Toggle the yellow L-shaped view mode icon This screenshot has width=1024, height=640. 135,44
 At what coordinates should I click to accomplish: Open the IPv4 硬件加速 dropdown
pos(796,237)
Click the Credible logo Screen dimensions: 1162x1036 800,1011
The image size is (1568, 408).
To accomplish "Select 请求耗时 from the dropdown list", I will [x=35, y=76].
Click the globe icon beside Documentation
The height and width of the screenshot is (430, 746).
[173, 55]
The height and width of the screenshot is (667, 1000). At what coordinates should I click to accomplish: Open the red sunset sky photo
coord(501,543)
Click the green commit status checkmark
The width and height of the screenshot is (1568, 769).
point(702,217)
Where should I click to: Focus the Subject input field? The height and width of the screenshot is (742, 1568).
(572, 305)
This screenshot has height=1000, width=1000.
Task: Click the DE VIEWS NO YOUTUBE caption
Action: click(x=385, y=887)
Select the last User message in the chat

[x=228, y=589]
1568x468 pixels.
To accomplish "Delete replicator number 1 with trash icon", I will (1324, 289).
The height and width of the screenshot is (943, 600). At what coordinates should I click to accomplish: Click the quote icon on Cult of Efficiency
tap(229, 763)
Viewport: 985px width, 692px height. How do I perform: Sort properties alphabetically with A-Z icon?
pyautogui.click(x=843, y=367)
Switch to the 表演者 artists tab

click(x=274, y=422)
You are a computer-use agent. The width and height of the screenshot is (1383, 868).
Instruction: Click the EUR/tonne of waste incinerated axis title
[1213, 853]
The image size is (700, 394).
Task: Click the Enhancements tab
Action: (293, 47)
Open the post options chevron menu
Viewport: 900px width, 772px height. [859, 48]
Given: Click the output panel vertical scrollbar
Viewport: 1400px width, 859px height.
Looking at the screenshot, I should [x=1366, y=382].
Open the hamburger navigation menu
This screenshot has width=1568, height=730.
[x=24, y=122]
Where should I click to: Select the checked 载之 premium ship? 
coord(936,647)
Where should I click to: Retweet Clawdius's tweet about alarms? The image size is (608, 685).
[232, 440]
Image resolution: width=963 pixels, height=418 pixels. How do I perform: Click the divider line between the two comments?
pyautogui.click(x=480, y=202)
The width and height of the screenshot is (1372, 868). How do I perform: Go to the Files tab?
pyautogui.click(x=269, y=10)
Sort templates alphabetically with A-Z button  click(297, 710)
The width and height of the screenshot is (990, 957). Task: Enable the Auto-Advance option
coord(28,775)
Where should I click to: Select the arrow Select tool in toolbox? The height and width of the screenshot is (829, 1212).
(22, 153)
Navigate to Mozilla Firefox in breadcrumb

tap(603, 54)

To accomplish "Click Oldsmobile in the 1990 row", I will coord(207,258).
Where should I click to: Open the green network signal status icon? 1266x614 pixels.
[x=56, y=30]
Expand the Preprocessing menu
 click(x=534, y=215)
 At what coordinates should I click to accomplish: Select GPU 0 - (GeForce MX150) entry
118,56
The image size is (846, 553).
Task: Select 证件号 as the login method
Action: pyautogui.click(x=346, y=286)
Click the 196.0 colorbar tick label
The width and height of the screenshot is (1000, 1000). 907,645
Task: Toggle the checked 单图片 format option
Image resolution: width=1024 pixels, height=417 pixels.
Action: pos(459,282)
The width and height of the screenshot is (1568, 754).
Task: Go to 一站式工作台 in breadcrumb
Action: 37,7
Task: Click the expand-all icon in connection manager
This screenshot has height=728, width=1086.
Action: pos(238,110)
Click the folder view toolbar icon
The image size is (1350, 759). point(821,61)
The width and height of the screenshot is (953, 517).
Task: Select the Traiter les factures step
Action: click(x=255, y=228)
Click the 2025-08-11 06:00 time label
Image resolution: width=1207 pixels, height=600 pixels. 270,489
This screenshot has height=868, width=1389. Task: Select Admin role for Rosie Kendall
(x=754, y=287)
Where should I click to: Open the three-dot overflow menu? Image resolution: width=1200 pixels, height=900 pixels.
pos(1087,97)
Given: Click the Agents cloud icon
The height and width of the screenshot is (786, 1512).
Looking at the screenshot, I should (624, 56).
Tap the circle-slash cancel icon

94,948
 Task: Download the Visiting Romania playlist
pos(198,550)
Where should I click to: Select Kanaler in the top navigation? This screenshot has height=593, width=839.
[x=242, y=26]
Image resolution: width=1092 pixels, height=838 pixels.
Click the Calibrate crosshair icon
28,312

(Assignment) Please give the number of lines above that contain "Given", without any other words.

(Exercise result) 2